Se non mi fossi trattenuto avrei strillato un “ah no!?”, poi mi venne in mente che anche Rie si era fatta molto seria quando avevamo parlato di magia. Possibile che esistesse una roba così assurda nel Giappone del 1500?
Morikawa mi staccò gli occhi di dosso, e io fissai la mia maglietta di E.T.: il premio assurdità lo vincevo io comunque.
«D'improvviso eri in un posto e poi ti sei trovato da un'altra parte, eh? Anzi, anche in un altro tempo» rimuginò a bassa voce. Perché ancora non mi stava ridendo in faccia?
«Sì, è così» annuii.
Mi portai le dita alle tempie. Ora che avevo chiarito un paio di cose con il mio ospite mi ritrovai a chiedermi quante volte avrei dovuto spiegare quella situazione assurda e quanti mi avrebbero creduto.
«Lo hai sentito, Toshinori?» chiese Morikawa guardando alle mie spalle.
L’uomo muscoloso che avevo visto battersi poco prima si era rimesso la parte superiore del kimono e si era appoggiato col corpo al bordo del “palco” dove ci trovavamo noi, rimanendo in piedi e in silenzioso ascolto con le braccia incrociate.
«Ho sentito» annuì senza guardarci, ma tenendo gli occhi fissi sugli uomini in allenamento. Aveva risposto in tono scontroso, cosa che mi ricordò che lui non aveva mai desiderato avermi in casa sua.

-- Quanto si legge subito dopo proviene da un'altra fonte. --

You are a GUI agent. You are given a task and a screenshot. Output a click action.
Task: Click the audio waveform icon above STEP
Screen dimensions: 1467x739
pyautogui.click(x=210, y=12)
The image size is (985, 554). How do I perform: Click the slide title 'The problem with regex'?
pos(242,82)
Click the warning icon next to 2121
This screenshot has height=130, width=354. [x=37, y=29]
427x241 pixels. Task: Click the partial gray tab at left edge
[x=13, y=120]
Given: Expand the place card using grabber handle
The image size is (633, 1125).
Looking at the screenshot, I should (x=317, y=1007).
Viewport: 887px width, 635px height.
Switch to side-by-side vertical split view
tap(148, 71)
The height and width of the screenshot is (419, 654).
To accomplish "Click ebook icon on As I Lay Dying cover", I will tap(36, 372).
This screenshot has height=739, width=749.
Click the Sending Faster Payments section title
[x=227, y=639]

«Gli credi?» domandò ancora il padre
«Se me lo chiedi così, ho il sospetto che dovrei farlo» sbuffò, girandosi finalmente a guardarlo mentre gli parlava. «Non riesco a capire in base a cosa, ma immagino che se gli credi tu, ci sia sicuramente una risposta che io non riesco a comprendere»
«Come? Mi credete?» feci spalancando gli occhi e fissando Morikawa, incredulo
«Ci sono vari motivi per cui accetto la spiegazione del nostro ospite» disse il padrone di casa, finalmente facendo un sorriso cordiale e sincero. «Prima di tutto, la storia che ha raccontato è così poco credibile che se fosse una bugia cercherebbe di inventarne una più convincente. In secondo luogo, le sue parole mi spiegano alcune cose che ha farfugliato quando era malato e che già mi avevano fatto intendere che non era una persona qualsiasi. Certo, non pensavo ad un viaggio nel tempo, ma piuttosto ad una remota isola in mezzo al mare di cui sappiamo poco» ammise aggrottando le sopracciglia.

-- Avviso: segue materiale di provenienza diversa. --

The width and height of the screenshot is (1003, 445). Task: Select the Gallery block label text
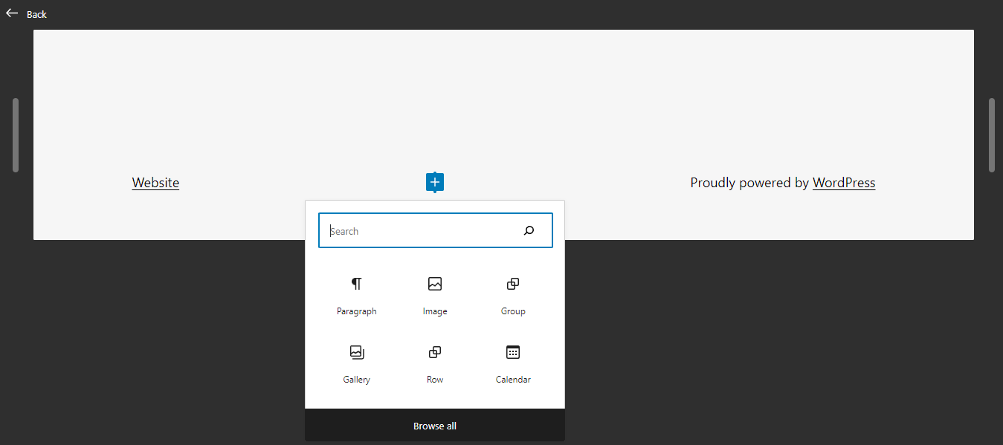(x=356, y=379)
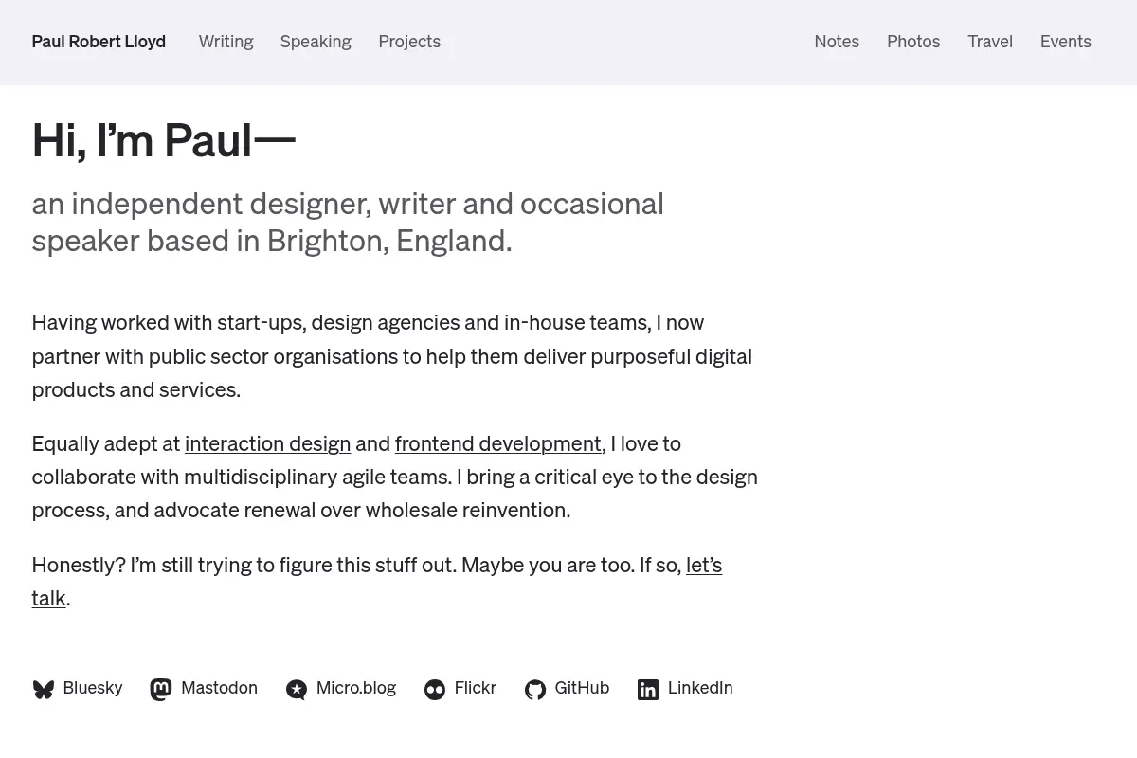Screen dimensions: 1137x758
Task: Open the LinkedIn profile text link
Action: click(700, 688)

Gli guardai le piccole rughe che si piegarono ai lati degli occhi e notai la pelle in parte rovinata, forse da qualche malattia. Nonostante per i miei standard non fosse un uomo particolarmente anziano, per le prospettive di vita di quell'epoca doveva essere già un vecchio uomo con molte brutte esperienze alle spalle.
«Quindi in parte sapevo già cosa stavi per dirmi e il fatto che ciò che dici coincide più o meno con quel che avevo dedotto, mi dimostra che posso fidarmi di te: non hai cercato di nascondermi la verità» mi disse infine, provando che ci avevo visto giusto durante i miei ragionamenti pre-discorso.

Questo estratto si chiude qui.